For common use cases or cases where a specific member variable should have special reading and writing, you can use glz::custom to register read/write member functions, std::functions, or lambda functions.

See an example:

struct custom_encoding
{
   uint64_t x{};
   std::string y{};
   std::array<uint32_t, 3> z{};
   
   void read_x(const std::string& s) {
      x = std::stoi(s);
   }
   
   uint64_t write_x() {
      return x;
   }
   
   void read_y(const std::string& s) {
      y = "hello" + s;
   }
   
   auto& write_z() {
      z[0] = 5;
      return z;
   }
};

template <>
struct glz::meta<custom_encoding>
{
   using T = custom_encoding;
   static constexpr auto value = object("x", custom<&T::read_x, &T::write_x>, //
                                        "y", custom<&T::read_y, &T::y>, //
                                        "z", custom<&T::z, &T::write_z>);
};

suite custom_encoding_test = [] {
   "custom_reading"_test = [] {
      custom_encoding obj{};
      std::string s = R"({"x":"3","y":"world","z":[1,2,3]})";
      expect(!glz::read_json(obj, s));
      expect(obj.x == 3);
      expect(obj.y == "helloworld");
      expect(obj.z == std::array<uint32_t, 3>{1, 2, 3});
   };
   
   "custom_writing"_test = [] {
      custom_encoding obj{};
      std::string s = R"({"x":"3","y":"world","z":[1,2,3]})";
      expect(!glz::read_json(obj, s));
      std::string out{};
      expect(not glz::write_json(obj, out));
      expect(out == R"({"x":3,"y":"helloworld","z":[5,2,3]})");
   };
};

Object Mapping

When using member pointers (e.g. &T::a) the C++ class structures must match the JSON interface. It may be desirable to map C++ classes with differing layouts to the same object interface. This is accomplished through registering lambda functions instead of member pointers.

template <>
struct glz::meta<Thing> {
   static constexpr auto value = object(
      "i", [](auto&& self) -> auto& { return self.subclass.i; }
   );
};

The value self passed to the lambda function will be a Thing object, and the lambda function allows us to make the subclass invisible to the object interface.

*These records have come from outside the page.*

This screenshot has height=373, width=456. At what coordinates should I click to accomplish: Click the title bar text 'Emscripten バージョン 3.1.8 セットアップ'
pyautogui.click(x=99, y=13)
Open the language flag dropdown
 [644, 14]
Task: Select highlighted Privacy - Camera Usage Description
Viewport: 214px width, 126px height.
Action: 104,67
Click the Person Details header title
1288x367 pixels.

Lambda functions by default copy returns, therefore the auto& return type is typically required in order for glaze to write to memory.

Note that remapping can also be achieved through pointers/references, as glaze treats values, pointers, and references in the same manner when writing/reading.

Value Types

A class can be treated as an underlying value as follows:

struct S {
  int x{};
};

template <>
struct glz::meta<S> {
  static constexpr auto value{ &S::x };
};

or using a lambda:

template <>
struct glz::meta<S> {
  static constexpr auto value = [](auto& self) -> auto& { return self.x; };
};

Error Handling

Glaze is safe to use with untrusted messages. Errors are returned as error codes, typically within a glz::expected, which behaves just like a std::expected.

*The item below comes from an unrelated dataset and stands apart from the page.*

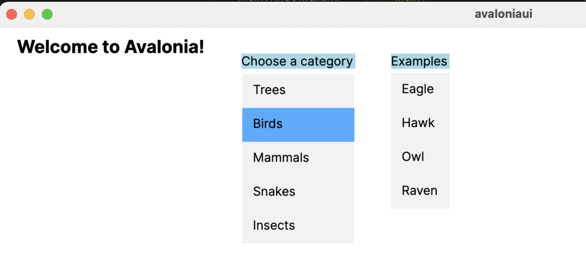
Task: Select Raven in the Examples list
Action: click(419, 190)
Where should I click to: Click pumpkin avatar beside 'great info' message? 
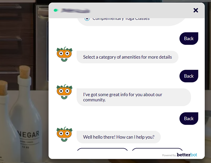(x=64, y=92)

Glaze works to short circuit error handling, which means the parsing exits very rapidly if an error is encountered.

To generate more helpful error messages, call format_error:

auto pe = glz::read_json(obj, buffer);
if (pe) {
  std::string descriptive_error = glz::format_error(pe, buffer);
}

This test case:

{"Hello":"World"x, "color": "red"}

Produces this error:

1:17: expected_comma
   {"Hello":"World"x, "color": "red"}
                   ^

Denoting that x is invalid here.

Input Buffer (Null) Termination

A non-const std::string is recommended for input buffers, as this allows Glaze to improve performance with temporary padding and the buffer will be null terminated.

JSON

By default the option null_terminated is set to true and null-terminated buffers must be used when parsing JSON. The option can be turned off with a small loss in performance, which allows non-null terminated buffers:

constexpr glz::opts options{.null_terminated = false};
auto ec = glz::read<options>(value, buffer); // read in a non-null terminated buffer

BEVE

Null-termination is not required when parsing BEVE (binary). It makes no difference in performance.

CSV

[!WARNING]

Currently, null_terminated = false is not valid for CSV parsing and buffers must be null terminated.

Type Support

Array Types

Array types logically convert to JSON array values. Concepts are used to allow various containers and even user containers if they match standard library interfaces.